# Thread: Applying De Moivres theorem..

1. ## Applying De Moivres theorem..

CAn anyone help? I can get to the point where de moivres theorem comes in but I dont understand how to do this...

So the question is;
Express
$
1 - i\sqrt 3
$
in the form
$
re^{i\theta }
$

and then express $
(1 - i\sqrt 3 )^{10}
$

in the form a + ib

SO i can do this part
$
\begin{gathered}
= (\sqrt {1^2 } + ( - \sqrt 3 )^2 \hfill \\
= \sqrt 4 \hfill \\
= 2 \hfill \\
\end{gathered}
$

$
\begin{gathered}
\hfill \\
\theta = \tan ^{ - 1} \left( {\frac{y}
{x}} \right) \hfill \\
= \tan ^{ - 1} \theta \left( { - \frac{{\sqrt 3 }}
{1}} \right) \hfill \\
= - \frac{\pi }
{3} \hfill \\
\end{gathered}
$

$
\begin{gathered}
so \hfill \\
1 - i\sqrt 3 = 2e^{ - i\frac{\pi }
{3}} \hfill \\
\end{gathered}
$

SO BY DE MOIVRES THEOREM

$
\begin{gathered}
\left( {1 - i\sqrt 3 } \right)^{10} \hfill \\
= \left( {2e^{ - i\frac{\pi }
{3}} } \right)^{10} \hfill \\
= 2^{10} e^{ - 10i\frac{\pi }
{3}} \hfill \\
\end{gathered}
$

This is where I can get up to, but what needs to happen here??
in my notes this happens..but I dont undertand it...

$
= 2^{10} e^{4i\pi - 10i\frac{\pi }
{3}}
$

$
2^{10} e^{2i\frac{\pi }
{3}}
$

Then you plug into the formula r(cos(theta)+isin(theta)

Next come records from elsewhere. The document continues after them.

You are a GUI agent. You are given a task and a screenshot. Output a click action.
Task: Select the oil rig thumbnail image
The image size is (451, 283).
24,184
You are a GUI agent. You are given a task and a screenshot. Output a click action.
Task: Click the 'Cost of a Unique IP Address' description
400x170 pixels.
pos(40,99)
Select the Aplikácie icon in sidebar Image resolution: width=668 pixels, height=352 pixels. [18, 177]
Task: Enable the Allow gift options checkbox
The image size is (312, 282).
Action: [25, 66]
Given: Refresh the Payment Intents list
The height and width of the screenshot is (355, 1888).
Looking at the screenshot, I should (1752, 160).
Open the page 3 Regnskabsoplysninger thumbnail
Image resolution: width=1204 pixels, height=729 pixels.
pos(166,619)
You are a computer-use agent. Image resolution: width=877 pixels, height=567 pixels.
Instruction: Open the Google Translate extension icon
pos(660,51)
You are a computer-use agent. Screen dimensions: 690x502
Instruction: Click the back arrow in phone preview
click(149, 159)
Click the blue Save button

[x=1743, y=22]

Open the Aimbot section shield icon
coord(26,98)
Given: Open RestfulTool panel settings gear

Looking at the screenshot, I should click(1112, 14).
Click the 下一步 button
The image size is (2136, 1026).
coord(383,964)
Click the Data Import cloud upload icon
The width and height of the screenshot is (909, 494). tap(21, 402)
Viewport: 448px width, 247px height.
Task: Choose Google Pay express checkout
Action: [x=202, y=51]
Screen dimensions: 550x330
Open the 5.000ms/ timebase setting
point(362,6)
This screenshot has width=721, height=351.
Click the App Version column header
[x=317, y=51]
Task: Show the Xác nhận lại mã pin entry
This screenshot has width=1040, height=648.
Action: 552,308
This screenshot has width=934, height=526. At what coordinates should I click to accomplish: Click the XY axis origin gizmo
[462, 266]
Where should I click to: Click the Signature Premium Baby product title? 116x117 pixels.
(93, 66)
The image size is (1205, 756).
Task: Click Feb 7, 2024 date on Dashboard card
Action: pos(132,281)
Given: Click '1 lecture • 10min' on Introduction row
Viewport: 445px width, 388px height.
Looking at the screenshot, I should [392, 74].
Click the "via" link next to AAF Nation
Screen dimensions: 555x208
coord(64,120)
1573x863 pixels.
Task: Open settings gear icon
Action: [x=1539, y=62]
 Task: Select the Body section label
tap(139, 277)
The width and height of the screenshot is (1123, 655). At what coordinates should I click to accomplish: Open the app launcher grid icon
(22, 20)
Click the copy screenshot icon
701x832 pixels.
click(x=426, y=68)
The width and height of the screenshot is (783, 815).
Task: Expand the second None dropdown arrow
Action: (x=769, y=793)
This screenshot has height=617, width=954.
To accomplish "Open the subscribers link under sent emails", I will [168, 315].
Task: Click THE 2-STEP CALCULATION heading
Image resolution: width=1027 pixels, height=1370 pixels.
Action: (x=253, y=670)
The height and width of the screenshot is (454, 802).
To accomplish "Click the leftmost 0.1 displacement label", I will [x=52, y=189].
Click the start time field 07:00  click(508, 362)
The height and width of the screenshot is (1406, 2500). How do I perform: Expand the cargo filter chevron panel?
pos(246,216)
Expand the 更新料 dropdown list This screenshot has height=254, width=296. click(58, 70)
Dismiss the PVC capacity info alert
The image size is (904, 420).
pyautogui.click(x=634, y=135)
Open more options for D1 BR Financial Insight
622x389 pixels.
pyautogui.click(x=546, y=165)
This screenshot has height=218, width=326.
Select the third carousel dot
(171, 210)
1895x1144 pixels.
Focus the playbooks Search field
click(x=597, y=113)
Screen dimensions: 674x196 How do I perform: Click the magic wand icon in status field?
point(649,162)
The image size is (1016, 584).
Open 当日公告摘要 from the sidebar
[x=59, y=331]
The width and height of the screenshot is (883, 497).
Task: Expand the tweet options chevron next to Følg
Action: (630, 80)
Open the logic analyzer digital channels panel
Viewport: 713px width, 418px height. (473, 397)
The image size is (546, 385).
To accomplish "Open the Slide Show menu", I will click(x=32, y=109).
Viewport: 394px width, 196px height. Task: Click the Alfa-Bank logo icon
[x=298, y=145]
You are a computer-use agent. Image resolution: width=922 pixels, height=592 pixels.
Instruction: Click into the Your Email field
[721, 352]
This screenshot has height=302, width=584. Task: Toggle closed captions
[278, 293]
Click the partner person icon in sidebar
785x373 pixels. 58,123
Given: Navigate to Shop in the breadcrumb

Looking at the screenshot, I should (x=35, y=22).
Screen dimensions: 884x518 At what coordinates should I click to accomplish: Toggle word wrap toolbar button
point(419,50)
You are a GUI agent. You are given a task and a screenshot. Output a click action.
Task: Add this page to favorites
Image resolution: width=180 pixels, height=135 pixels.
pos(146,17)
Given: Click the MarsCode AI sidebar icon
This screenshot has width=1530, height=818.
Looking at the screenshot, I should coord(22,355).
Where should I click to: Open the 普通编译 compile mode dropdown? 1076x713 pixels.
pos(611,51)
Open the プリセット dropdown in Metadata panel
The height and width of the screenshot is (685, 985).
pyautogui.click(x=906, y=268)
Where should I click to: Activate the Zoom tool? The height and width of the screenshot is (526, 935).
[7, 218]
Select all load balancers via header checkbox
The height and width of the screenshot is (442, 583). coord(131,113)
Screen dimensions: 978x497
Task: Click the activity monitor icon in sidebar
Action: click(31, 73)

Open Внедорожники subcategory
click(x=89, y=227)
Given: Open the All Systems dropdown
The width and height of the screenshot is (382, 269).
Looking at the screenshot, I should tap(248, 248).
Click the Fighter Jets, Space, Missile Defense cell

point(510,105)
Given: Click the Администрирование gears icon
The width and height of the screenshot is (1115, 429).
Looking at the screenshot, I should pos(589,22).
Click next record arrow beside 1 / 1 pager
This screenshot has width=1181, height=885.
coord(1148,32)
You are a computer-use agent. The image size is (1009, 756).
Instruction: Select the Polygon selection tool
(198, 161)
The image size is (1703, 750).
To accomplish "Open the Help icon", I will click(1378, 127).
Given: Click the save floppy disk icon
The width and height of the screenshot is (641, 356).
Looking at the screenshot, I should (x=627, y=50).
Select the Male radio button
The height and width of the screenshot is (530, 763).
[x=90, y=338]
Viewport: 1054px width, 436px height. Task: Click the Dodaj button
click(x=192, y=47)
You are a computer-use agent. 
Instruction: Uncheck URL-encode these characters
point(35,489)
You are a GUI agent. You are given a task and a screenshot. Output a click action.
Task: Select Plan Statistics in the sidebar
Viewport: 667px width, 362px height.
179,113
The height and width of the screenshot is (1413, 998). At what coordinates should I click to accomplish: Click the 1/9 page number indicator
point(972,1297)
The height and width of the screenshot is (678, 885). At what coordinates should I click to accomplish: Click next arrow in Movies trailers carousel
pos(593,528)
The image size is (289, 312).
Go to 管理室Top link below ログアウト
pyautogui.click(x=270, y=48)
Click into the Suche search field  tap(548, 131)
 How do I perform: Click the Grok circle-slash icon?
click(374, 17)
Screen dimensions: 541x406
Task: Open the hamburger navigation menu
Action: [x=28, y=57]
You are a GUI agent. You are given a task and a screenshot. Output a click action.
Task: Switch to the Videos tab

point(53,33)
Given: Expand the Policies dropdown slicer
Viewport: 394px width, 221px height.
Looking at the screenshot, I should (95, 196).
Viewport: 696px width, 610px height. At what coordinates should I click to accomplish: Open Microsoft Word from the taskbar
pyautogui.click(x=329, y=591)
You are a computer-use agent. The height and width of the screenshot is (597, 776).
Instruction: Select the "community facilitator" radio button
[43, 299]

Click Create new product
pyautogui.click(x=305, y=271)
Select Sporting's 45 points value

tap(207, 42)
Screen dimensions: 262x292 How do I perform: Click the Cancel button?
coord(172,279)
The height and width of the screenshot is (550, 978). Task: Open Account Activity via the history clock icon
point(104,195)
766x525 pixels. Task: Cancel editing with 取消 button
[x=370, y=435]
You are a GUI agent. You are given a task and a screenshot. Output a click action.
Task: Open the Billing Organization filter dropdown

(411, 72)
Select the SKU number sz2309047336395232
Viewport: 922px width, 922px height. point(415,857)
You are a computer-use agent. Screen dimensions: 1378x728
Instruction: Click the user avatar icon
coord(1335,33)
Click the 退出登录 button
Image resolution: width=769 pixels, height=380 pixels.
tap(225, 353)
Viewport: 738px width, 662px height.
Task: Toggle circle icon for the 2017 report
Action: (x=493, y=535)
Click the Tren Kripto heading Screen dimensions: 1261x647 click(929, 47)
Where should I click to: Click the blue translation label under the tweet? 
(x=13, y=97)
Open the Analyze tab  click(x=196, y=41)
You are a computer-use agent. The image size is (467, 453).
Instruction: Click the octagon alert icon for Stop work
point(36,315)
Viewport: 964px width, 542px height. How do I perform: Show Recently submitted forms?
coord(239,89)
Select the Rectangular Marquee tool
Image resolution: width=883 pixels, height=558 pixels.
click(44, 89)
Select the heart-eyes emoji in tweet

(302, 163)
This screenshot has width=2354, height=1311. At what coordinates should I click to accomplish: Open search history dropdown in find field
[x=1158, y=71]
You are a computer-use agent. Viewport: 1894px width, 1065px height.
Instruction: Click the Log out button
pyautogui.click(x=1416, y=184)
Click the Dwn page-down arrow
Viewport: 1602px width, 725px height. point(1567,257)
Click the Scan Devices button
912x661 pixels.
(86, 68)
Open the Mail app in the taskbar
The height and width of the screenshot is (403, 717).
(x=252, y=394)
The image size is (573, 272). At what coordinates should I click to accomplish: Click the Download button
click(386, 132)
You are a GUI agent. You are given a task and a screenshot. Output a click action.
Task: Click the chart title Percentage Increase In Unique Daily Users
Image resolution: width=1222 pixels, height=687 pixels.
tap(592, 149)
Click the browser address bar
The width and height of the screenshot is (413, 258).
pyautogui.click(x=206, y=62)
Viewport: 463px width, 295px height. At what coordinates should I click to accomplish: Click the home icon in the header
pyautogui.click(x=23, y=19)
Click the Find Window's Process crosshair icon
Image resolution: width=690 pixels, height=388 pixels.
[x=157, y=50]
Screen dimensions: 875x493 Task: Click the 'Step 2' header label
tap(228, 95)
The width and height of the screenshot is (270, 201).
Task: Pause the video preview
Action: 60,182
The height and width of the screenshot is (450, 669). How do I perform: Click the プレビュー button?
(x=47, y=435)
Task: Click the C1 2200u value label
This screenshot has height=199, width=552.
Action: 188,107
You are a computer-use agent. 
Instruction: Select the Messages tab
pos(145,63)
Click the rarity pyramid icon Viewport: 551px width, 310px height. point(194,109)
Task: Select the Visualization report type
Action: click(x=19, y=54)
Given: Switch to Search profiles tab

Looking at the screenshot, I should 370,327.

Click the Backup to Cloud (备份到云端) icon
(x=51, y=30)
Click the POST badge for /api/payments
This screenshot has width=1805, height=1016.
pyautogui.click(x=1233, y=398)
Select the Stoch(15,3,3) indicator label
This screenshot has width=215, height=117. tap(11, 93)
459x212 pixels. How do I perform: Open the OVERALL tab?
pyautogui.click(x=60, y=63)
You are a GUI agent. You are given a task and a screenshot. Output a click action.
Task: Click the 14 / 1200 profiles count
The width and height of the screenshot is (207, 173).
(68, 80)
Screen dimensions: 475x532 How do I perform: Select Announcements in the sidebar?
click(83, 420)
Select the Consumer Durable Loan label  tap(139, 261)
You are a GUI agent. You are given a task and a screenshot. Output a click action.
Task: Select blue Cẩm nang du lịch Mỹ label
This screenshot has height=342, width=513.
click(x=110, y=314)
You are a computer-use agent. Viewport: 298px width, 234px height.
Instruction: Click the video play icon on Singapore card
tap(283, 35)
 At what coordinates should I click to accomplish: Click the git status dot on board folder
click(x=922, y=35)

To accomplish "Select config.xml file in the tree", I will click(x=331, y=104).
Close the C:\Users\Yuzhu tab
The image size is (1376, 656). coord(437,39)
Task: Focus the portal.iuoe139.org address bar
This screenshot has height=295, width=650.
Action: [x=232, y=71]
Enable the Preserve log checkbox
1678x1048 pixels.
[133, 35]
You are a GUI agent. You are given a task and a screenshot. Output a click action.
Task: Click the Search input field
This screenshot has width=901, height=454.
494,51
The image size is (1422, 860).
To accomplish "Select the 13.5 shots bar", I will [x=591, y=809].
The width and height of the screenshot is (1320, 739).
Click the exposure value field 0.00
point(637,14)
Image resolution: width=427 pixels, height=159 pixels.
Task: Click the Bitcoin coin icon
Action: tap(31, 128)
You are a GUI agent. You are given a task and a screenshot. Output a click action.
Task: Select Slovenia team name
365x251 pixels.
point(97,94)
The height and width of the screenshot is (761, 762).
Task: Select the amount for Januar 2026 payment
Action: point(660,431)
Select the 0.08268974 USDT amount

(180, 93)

2. Originally Posted by dankelly07
CAn anyone help? I can get to the point where de moivres theorem comes in but I dont understand how to do this...

So the question is;
Express
$
1 - i\sqrt 3
$
in the form
$
re^{i\theta }
$

and then express $
(1 - i\sqrt 3 )^{10}
$

in the form a + ib

SO i can do this part
$
\begin{gathered}
= (\sqrt {1^2 } + ( - \sqrt 3 )^2 \hfill \\
= \sqrt 4 \hfill \\
= 2 \hfill \\
\end{gathered}
$

$
\begin{gathered}
\hfill \\
\theta = \tan ^{ - 1} \left( {\frac{y}
{x}} \right) \hfill \\
= \tan ^{ - 1} \theta \left( { - \frac{{\sqrt 3 }}
{1}} \right) \hfill \\
= - \frac{\pi }
{3} \hfill \\
\end{gathered}
$

$
\begin{gathered}
so \hfill \\
1 - i\sqrt 3 = 2e^{ - i\frac{\pi }
{3}} \hfill \\
\end{gathered}
$

SO BY DE MOIVRES THEOREM

$
\begin{gathered}
\left( {1 - i\sqrt 3 } \right)^{10} \hfill \\
= \left( {2e^{ - i\frac{\pi }
{3}} } \right)^{10} \hfill \\
= 2^{10} e^{ - 10i\frac{\pi }
{3}} \hfill \\
\end{gathered}
$

This is where I can get up to, but what needs to happen here??
in my notes this happens..but I dont undertand it...

$
= 2^{10} e^{4i\pi - 10i\frac{\pi }
{3}}
$

$
2^{10} e^{2i\frac{\pi }
{3}}
$

Then you plug into the formula r(cos(theta)+isin(theta)
$e^{-\frac{10 \pi}{3} i} = e^{-\frac{12 \pi}{3} i} \cdot e^{\frac{2 \pi}{3} i} = e^{-4 \pi i} \cdot e^{\frac{2 \pi}{3} i} = 1 \cdot e^{\frac{2 \pi}{3} i} = e^{\frac{2 \pi}{3} i}$.

You're expected to know that $e^{2 n \pi i} = 1$ for all integer values of n (convert this into cis form and it's obvious).